Write out the data below verbatim, beginning with the line that contains "Open the History sidebar panel" and continuing through the line that contains "Image resolution: width=1159", with both lines included.

-- Given entries --
[START]
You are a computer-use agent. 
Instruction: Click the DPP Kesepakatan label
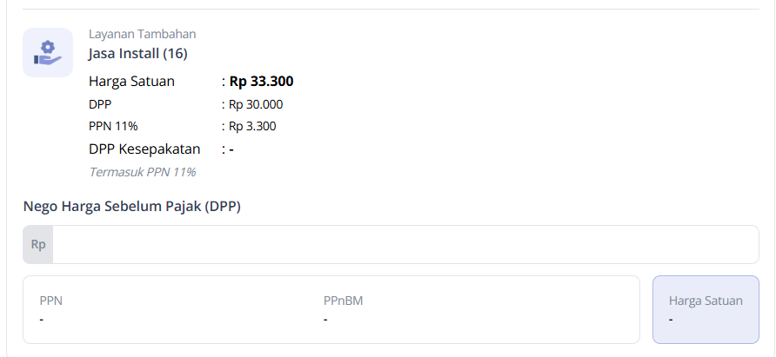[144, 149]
[END]
[START]
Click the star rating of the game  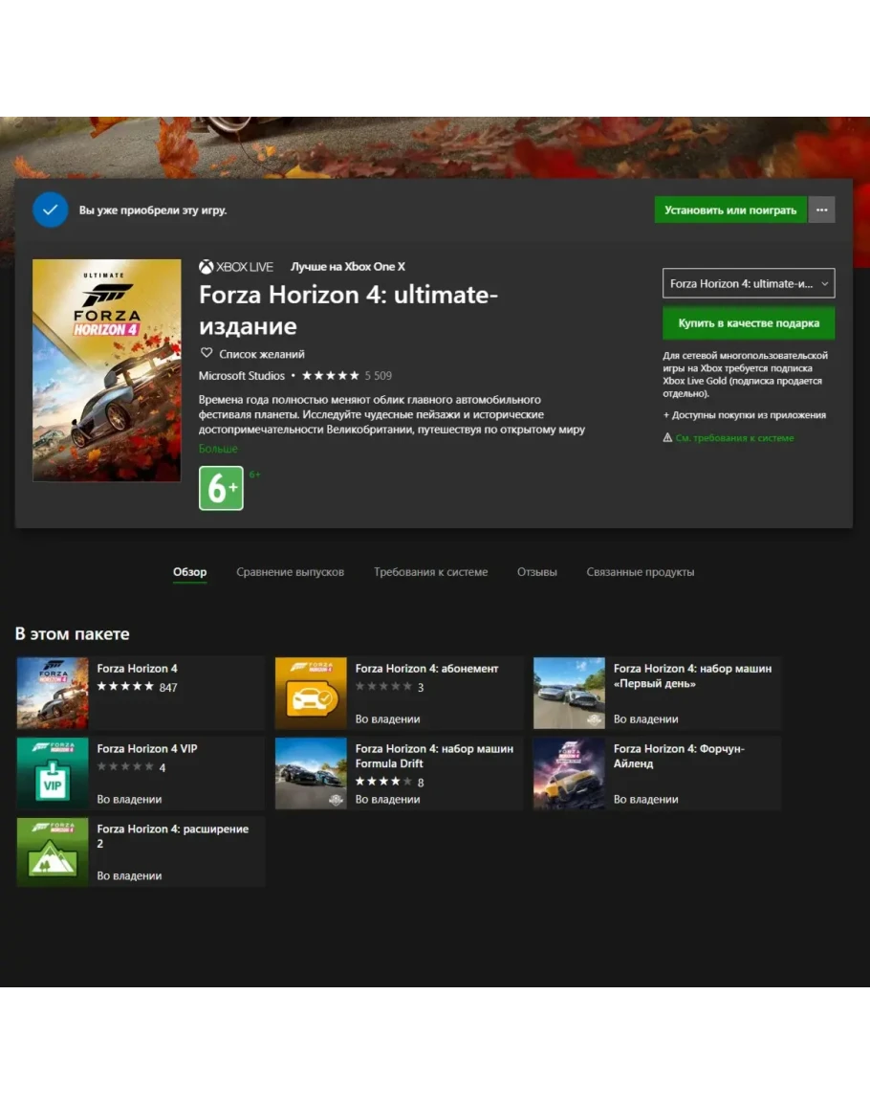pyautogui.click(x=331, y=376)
[END]
[START]
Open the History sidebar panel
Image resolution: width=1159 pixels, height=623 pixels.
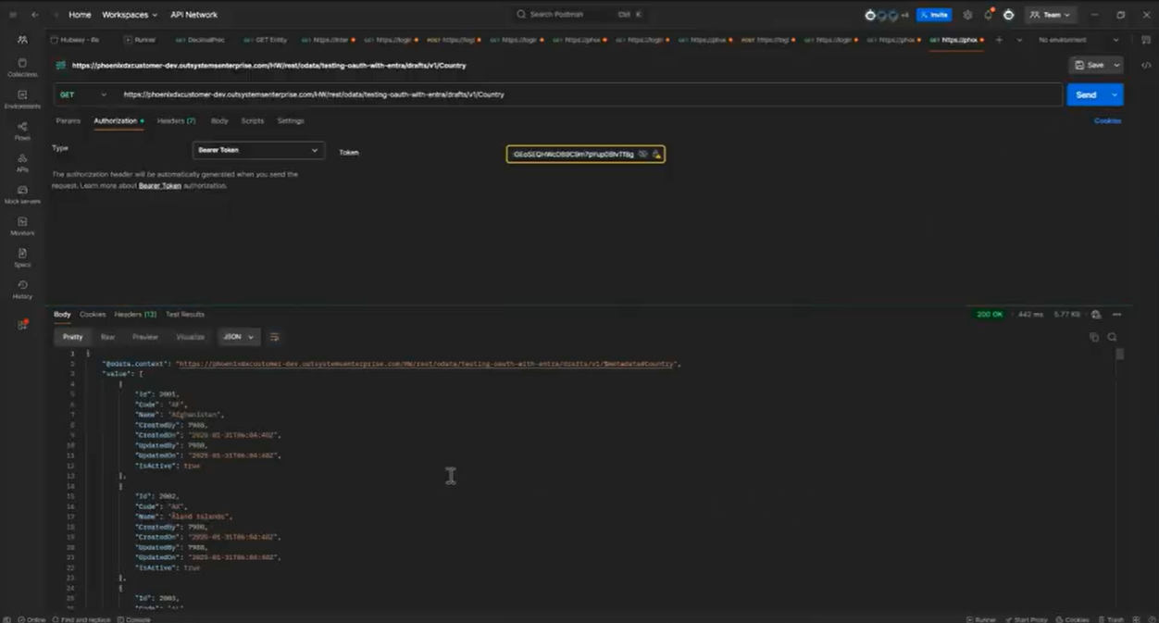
[END]
-- Correct response --
Open the History sidebar panel
Image resolution: width=1159 pixels, height=623 pixels.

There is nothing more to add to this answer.